Problem: Reproduce every one of the records below, requests included, and shift each coordinate in the answers by -27. Leave the pictures out.

Records for this task:
________________
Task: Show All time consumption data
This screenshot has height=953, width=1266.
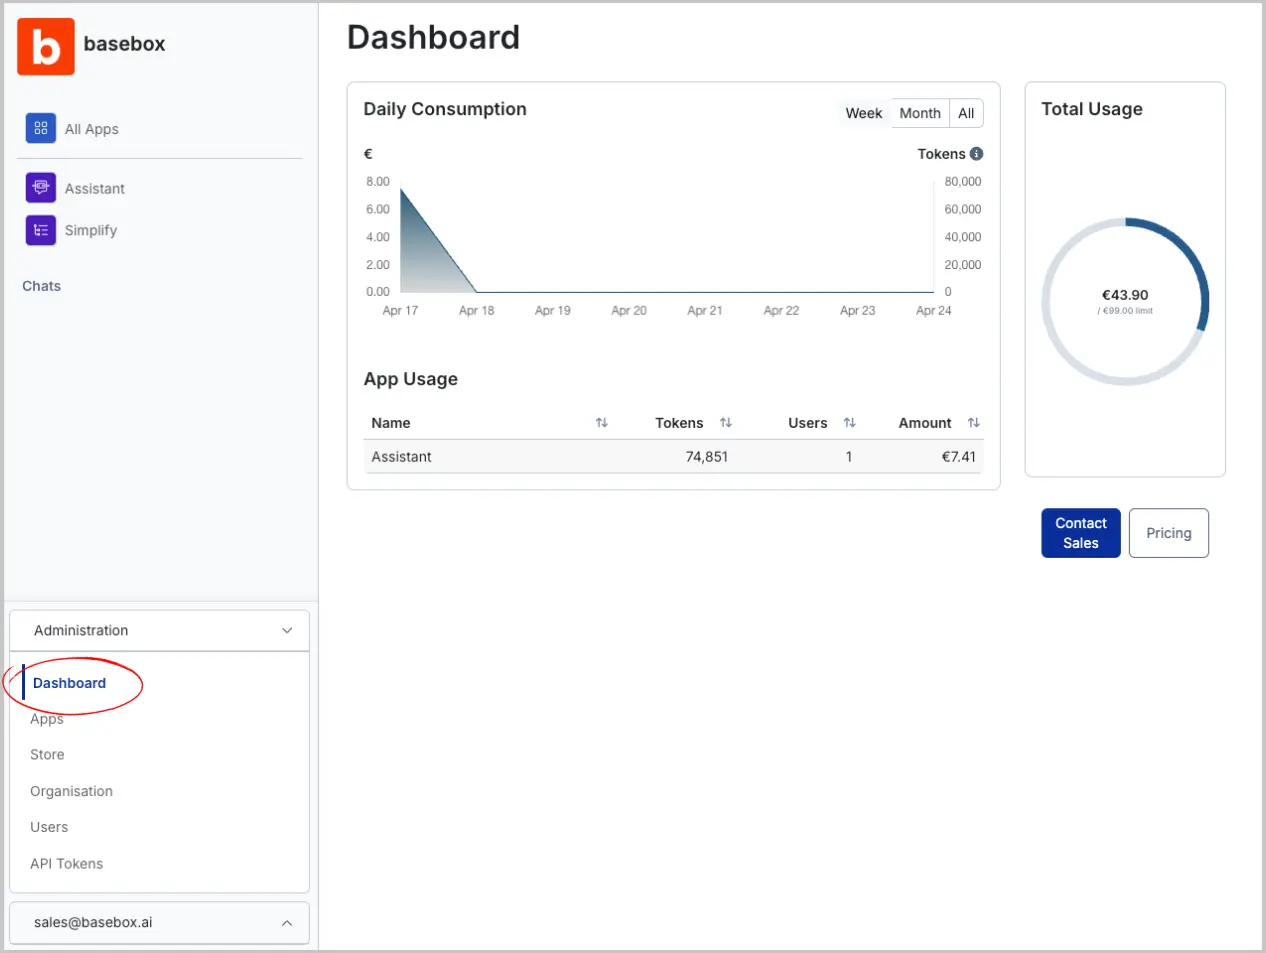Action: [966, 113]
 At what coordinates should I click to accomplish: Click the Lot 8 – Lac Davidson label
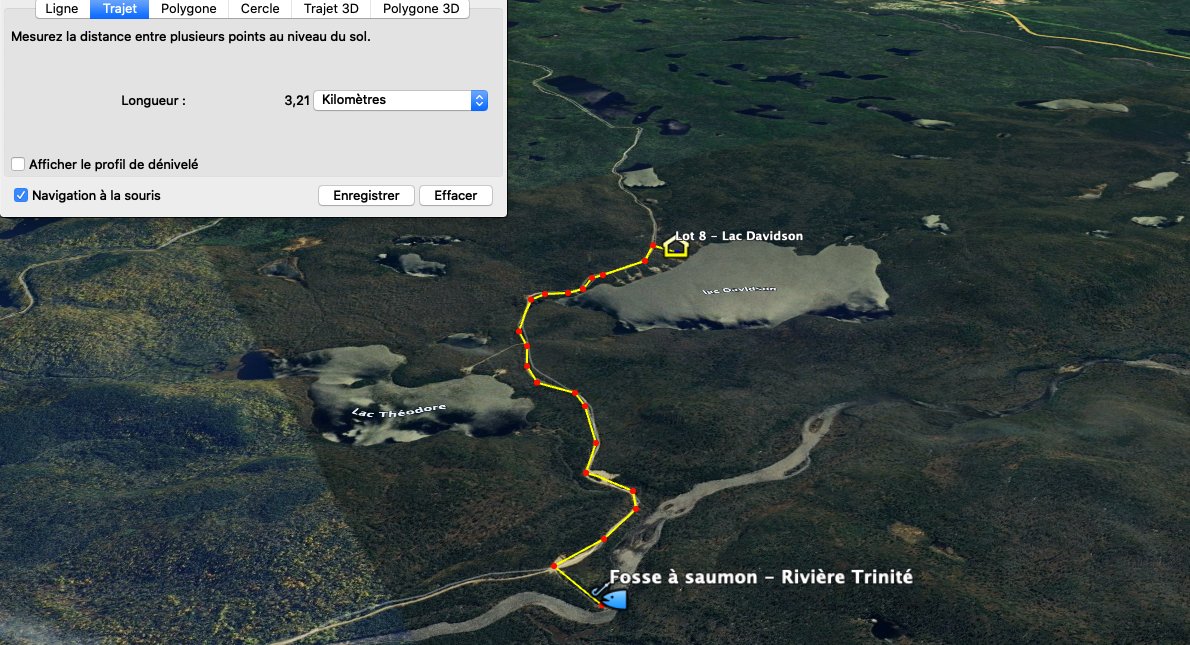738,236
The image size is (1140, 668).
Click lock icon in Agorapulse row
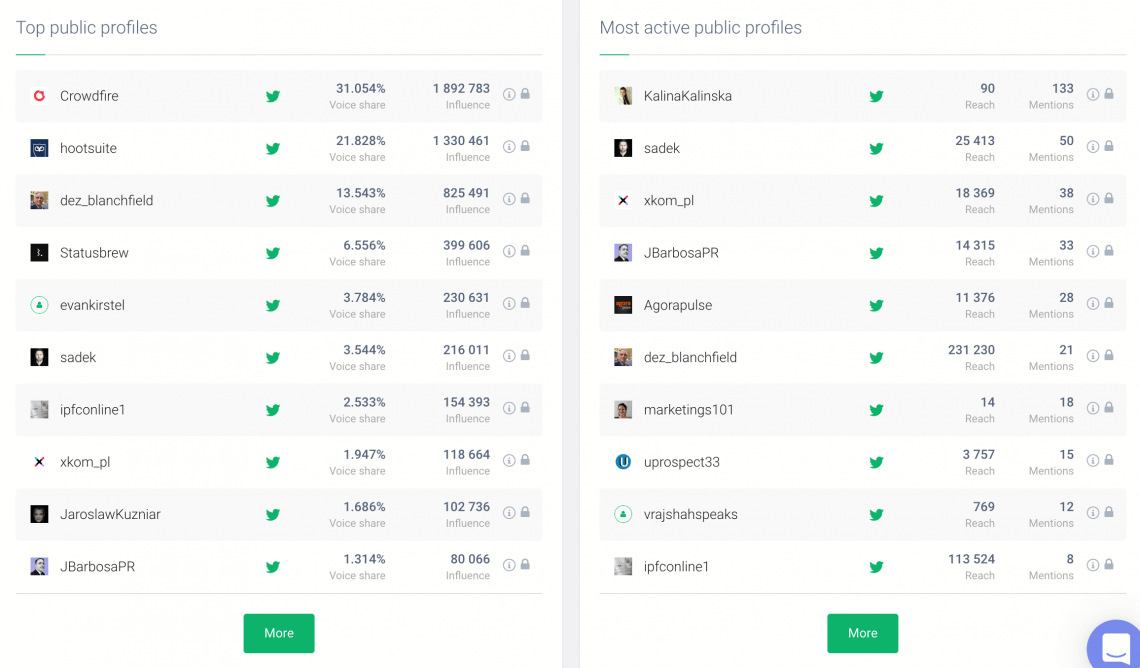tap(1109, 303)
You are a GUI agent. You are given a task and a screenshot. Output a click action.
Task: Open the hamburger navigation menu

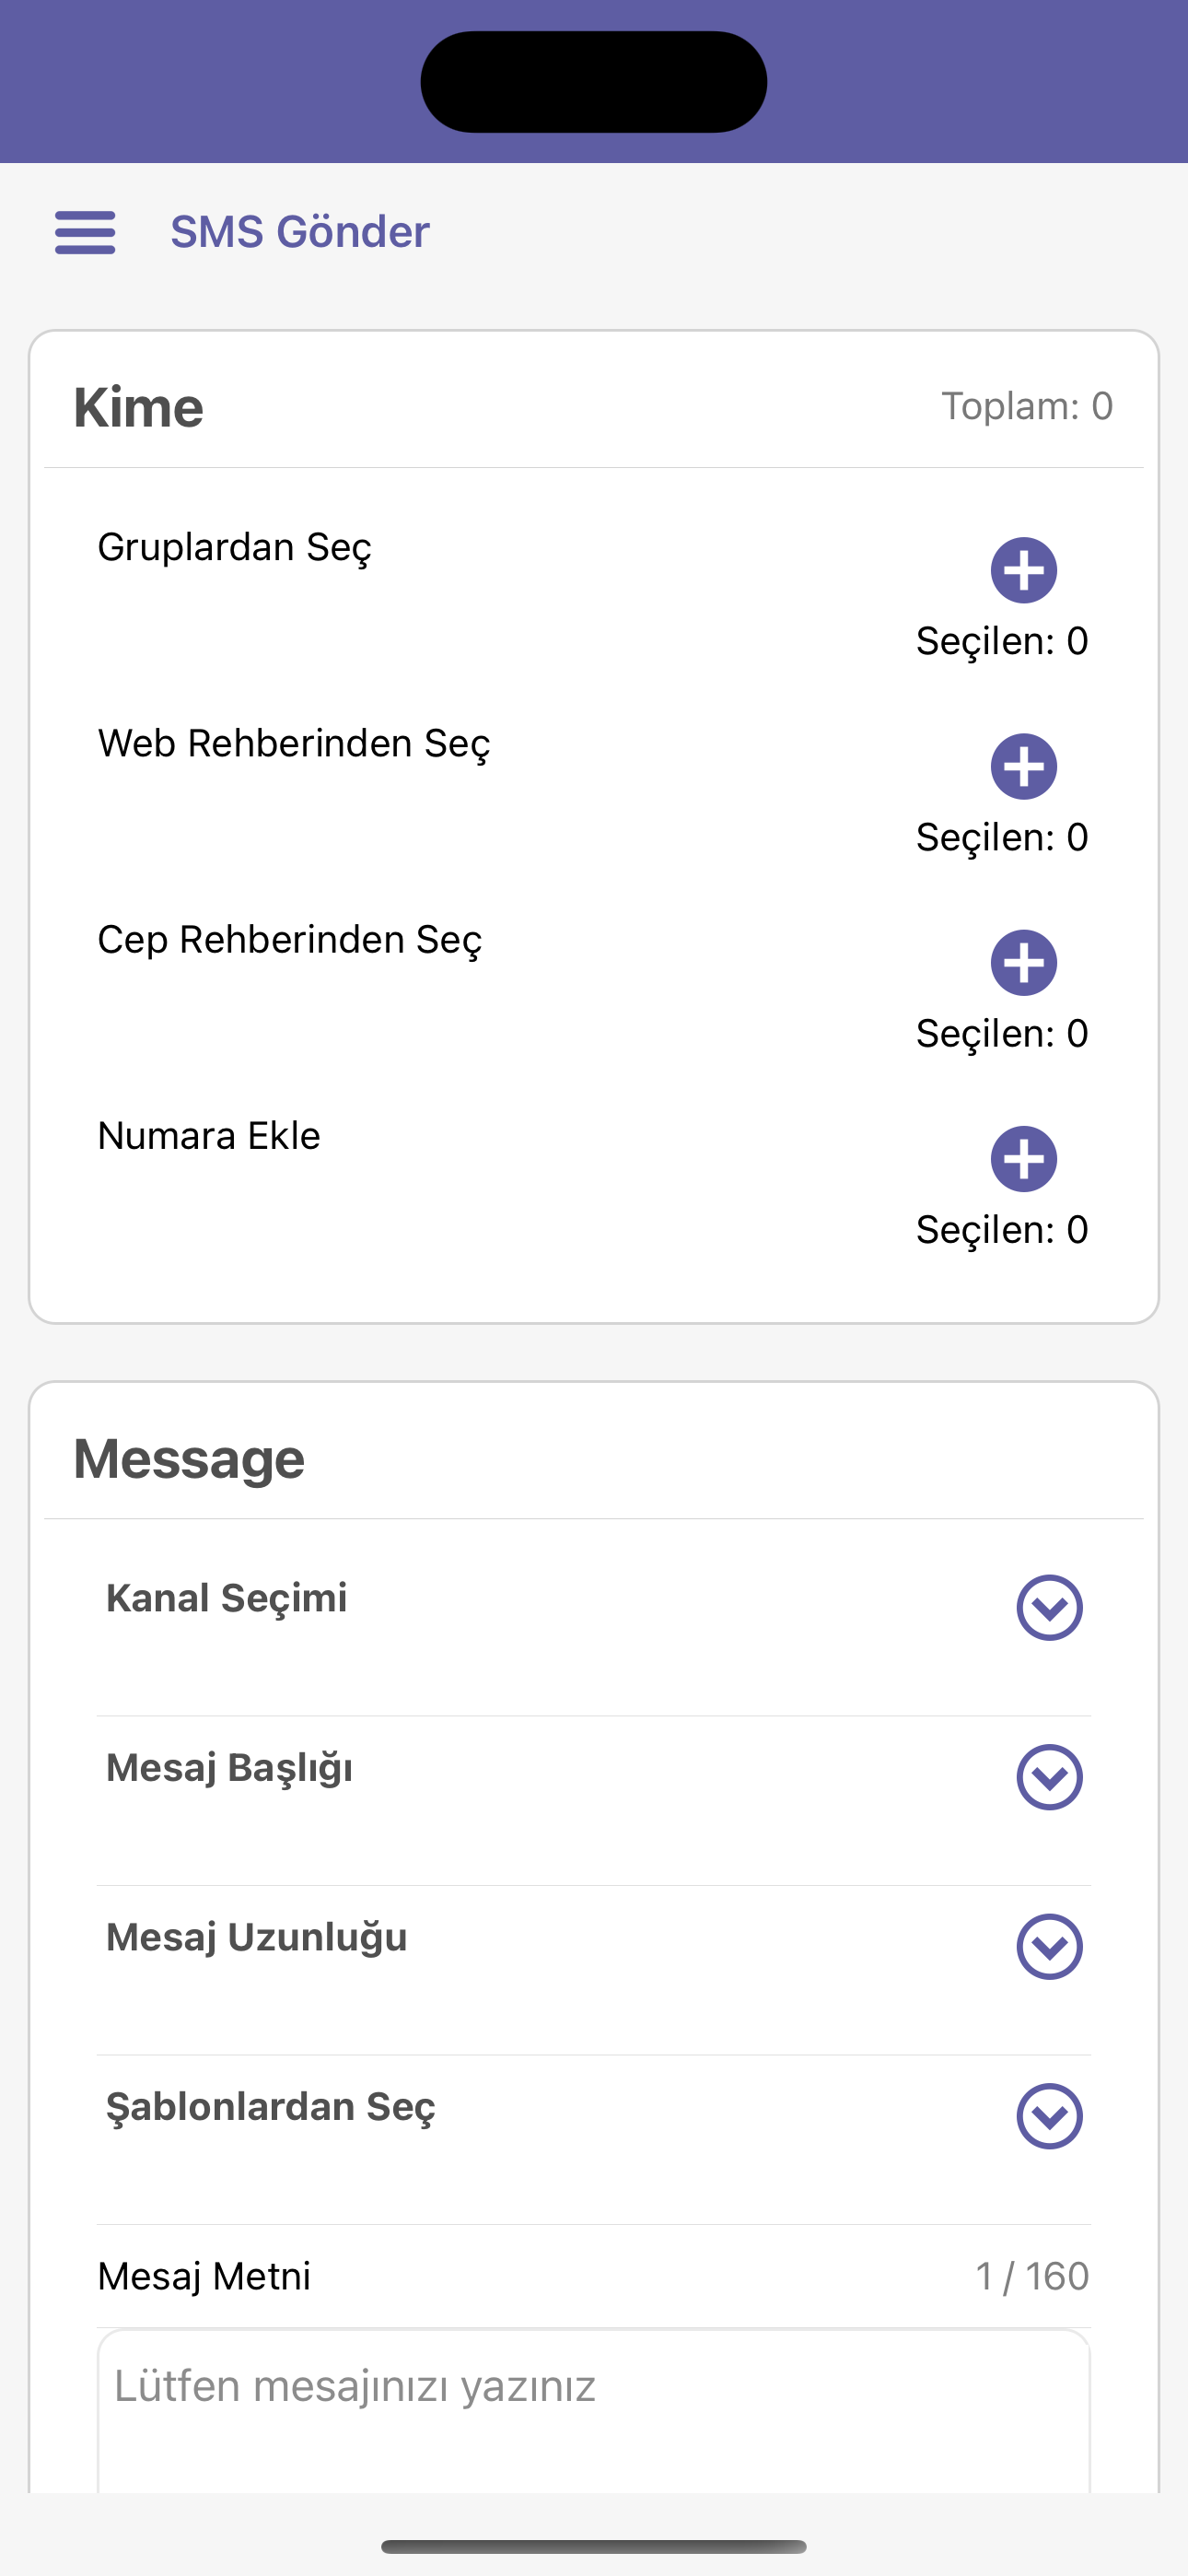(85, 232)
________________
Final result:
Task: Show All time consumption data
This screenshot has height=953, width=1266.
Action: [939, 86]
 At what coordinates should I click to accomplish: Click the Lot 8 – Lac Davidson label
711,209
The image size is (1140, 668).
Click lock icon in Agorapulse row
tap(1082, 276)
You are a GUI agent. You are given a task and a screenshot. Output a click action.
Task: Open the hamburger navigation menu

(58, 205)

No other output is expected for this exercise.